Africa’s potential to boost US companies’ supply chain security — trade expert
As China levies export controls on two critical minerals, gallium and geranium, from August, for US industry dependent upon reliable supply chains, Africa represents a key opportunity for American interests, according to Ned Rauch-Mannino, a former co-chair for the White House’s Prosper Africa initiative.
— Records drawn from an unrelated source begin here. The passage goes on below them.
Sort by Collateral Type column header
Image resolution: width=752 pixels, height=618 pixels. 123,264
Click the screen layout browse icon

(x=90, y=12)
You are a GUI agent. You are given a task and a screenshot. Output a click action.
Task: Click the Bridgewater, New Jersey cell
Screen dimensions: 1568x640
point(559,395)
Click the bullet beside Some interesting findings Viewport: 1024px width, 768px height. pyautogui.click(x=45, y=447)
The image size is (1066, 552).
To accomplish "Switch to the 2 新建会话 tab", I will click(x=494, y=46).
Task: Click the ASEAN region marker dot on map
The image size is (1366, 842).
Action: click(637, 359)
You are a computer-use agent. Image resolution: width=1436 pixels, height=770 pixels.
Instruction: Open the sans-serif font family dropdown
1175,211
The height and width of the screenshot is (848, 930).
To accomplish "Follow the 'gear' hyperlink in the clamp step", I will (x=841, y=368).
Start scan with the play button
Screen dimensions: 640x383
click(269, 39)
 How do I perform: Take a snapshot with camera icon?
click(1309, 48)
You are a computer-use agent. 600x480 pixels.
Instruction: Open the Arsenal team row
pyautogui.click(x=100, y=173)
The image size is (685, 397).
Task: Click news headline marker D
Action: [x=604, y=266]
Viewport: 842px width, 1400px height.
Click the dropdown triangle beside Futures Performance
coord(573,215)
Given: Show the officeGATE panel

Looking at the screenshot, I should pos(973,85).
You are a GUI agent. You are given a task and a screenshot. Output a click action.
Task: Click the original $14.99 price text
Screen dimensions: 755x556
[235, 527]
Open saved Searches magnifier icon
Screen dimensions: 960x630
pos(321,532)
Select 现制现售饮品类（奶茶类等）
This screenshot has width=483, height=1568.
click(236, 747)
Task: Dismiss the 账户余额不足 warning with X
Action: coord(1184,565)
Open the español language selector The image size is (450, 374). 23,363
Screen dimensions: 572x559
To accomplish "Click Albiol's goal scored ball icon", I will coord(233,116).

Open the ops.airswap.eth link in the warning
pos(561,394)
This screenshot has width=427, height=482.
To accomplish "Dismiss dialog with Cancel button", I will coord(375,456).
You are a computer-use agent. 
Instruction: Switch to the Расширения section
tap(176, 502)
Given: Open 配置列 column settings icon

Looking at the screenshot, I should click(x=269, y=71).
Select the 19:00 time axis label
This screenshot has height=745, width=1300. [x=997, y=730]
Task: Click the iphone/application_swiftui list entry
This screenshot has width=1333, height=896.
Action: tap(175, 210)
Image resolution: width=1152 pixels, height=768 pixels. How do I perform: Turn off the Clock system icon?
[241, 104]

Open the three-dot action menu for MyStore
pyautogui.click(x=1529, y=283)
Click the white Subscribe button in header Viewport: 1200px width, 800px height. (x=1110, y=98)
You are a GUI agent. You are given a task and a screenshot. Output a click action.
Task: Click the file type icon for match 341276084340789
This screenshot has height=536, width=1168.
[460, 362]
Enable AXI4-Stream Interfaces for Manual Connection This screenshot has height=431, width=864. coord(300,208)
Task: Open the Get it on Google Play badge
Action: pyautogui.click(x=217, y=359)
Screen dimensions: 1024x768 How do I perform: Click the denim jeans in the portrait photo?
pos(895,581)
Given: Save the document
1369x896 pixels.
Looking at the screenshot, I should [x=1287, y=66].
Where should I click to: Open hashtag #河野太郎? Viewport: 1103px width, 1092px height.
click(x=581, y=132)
The restrictions imposed on access to these two critical minerals mark Beijing’s latest volley in its strategic power competition with Washington and will significantly disrupt US and Taiwanese chip manufacturers, warns Rauch-Mannino, currently a visiting fellow for the Douglas and Sarah Allison Center for Foreign Policy Studies at The Heritage Foundation and a former senior official with the US Department of Commerce. To that end, US vulnerability underscores the need to pursue a pivot. Decoupling is unrealistic, but diversifying supply is a necessary long-term strategy, Rauch-Mannino argues in a piece recently published in RealClearDefense (RCD).
Though Africa may not be an outright solution to today’s supply chain challenges, the continent deserves much more serious consideration from forward-thinking entrepreneurs who understand the constraints of a “single basket” approach. The case for Africa as a US industry partner is stronger than ever, and for those bold enough to navigate Africa’s complexities the opportunity for two-way commercial relationships with a market positioned for growth is clear. America’s peers, most notably the European Union and China, recognize the importance of trade and investment relationships with Africa, Rauch-Mannino points out. Therefore, he argues that beyond supply chain security, given Africa’s overall potential, US industry can build lasting, mutually beneficial relationships through commerce.